Wednesday, September 12, 2007

Bukan Batik, tapi Motifnya yang Dipatenkan

Jakarta | Jurnal Nasional

Pekan Batik Internasional yang berlangsung hingga 5 September kemarin di Pekalongan, Jawa Tengah diikuti 1.200 peserta dan empat negara lain yakni Malaysia, Singapura, Afrika Selatan dan Laos. Dalam kesempatan itu pula, Wakil Predisen M Jusuf Kalla membantah jika batik telah dipatenkan Malaysia.

Bagaimanapun, batik sudah menjadi kekayaan warisan budaya (heritage) bangsa Indonesia yang diwariskan nenek moyang secara turun menurun. "Yang begini (batik) tak ada hak patennya. Siapa bilang Malaysia punya patennya. Dan Batik Malaysia itu sangat beda sekali motifnya dengan batik Indonesia," kata Kalla saat membuka acara tersebut, Sabtu, (1/9) September.

Sebenarnya, sudah ada motif-motif batik yang dipatenkan. Menurut Sekretaris Rumah Pesona Kain Ade Trisnaraga, yang bisa dipatenkan bukan senin membatiknya, tapi motif kain. Mengapa? Karena batik sebenarnya tak hanya ada di Indonesia, tapi juga di negara lain seperti Malaysia dan Maroko.

"Sekarang batik ada di mana-mana. Sebenarnya asal batik ini dari India. Dibawa oleh pedaganga India jaman dulu dan ternyata berkembang di Jawa," kata Ade. Meski sudah mendunia, tapi asal batik dapat dibedakan dari motif dan desainnya. "Kalau motif Malaysia biasanya bunga-bunga besar."

Saat ini, kata Ade, para pengrajin batik dan pemerintah sedang mengusulkan beberapa motif batik untuk dipatenkan. Sudah ada tim yang sedang mengumpulkan motif-motif kain untuk dipilih dan diusulkan pematenannya. Tak tanggung-tanggung, desainer kondang Iwan Tirta dan Arkeolog Edi Sedyawti pun turut serta.

Bagaimanapun, motif batik Indonesia sangat beragam, sesuai dengan karakteristik daerahnya. Sebut saja batik pesisir, Yogyakarta, Lasem, Cirebon, kawung, sidoluhur, dan parang rusak. Tak hanya beda di motif, goresan pengrajin yang satu dan pengrajin yang lain pun pasti berbeda.

Nantinya, jika motif itu sudah terkumpul, maka akan diajukan ke UNESCO (United Nations Educational, Scientific and Cultural Organization). Menurutnya, sudah ada pertemuan dengan duta besar UNESCO tentang hal ini. Kemungkinan besar batik akan dimasukkan dalam kategori intangible culture heritage (warisan budaya yang tidak bisa diraba).

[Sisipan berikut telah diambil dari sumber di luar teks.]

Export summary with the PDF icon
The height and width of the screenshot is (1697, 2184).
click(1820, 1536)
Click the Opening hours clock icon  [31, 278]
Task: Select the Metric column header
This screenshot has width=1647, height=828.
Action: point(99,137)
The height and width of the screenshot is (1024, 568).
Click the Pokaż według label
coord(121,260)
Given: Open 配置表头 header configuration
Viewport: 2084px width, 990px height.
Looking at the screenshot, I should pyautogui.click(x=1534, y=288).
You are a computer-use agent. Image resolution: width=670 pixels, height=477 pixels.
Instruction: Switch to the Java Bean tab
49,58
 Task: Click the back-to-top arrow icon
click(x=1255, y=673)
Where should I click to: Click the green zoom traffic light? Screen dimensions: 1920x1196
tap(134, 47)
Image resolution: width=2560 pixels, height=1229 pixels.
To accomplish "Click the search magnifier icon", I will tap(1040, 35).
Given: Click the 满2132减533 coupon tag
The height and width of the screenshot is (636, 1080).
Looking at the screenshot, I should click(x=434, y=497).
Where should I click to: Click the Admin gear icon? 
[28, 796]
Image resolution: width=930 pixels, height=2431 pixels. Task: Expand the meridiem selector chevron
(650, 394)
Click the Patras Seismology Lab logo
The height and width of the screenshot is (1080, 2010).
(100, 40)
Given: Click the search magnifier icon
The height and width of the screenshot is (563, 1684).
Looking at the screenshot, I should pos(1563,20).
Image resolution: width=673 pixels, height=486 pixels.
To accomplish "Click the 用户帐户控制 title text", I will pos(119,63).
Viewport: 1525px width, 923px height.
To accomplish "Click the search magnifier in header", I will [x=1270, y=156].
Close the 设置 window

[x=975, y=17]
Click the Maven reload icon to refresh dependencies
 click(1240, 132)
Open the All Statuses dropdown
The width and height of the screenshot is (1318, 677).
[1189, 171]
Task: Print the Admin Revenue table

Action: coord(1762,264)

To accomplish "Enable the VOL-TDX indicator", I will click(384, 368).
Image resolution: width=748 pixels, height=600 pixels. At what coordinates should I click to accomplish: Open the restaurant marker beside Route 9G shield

Adapun untuk persyaratannya, menurut Ade, ia belum tahu pasti. "Mungkin setelah UNESCO memberikan formulir untuk diisi baru kita tahu. Yang pasti hanya motifnya saja yang bisa dipatenkan."

Sementara itu, Iwan Tirta beberapa waktu lalu mengaku prihatin karena batik khas Jatim di berbagai daerah sekarang sudah punah. Sebelum perang kemerdekaan, batik-batik produksi Jatim banyak yang bagus, tapi sekarang tak ada lagi.

"Idealismenya sudah tidak ada lagi, karena yang dikejar hanya uang. Maka dibuatlah batik-batik cap atau printing. Selain itu di Jatim ini ada kain songket produksi Gresik yang lebih bagus dari buatan Palembang dan digunakan di Kraton Solo, tapi sekarang tidak ada lagi," katanya.

Iwan yang juga kolektor batik ini mengakui bahwa batik tengah berada di jalan buntu. Menurutnya, pembuatan batik dengan cara-cara lama sudah jarang ditemukan. "Pemakaiannya pun makin berkurang," ujar Iwan. "Padahal kain adat harusnya dibuat menurut cara-cara tradisional atau dengan tangan. Memakai alat tenun tradisional dan diberi warna dan ragam hias tradisional."

Inilah yang memprihatinkan. Melihat masa depan yang suram ini, maka perlu pemikiran untuk mencari arahan baru bagi kain atau tekstil tradisional Indonesia agar tidak tenggelam dalam banjir kehidupan modern yang makin miskin akan apresiasi tradisi kain adat. (Ika Karlina Idris)

Dimuat di Jurnal Nasional, Kamis, 6 September 2007.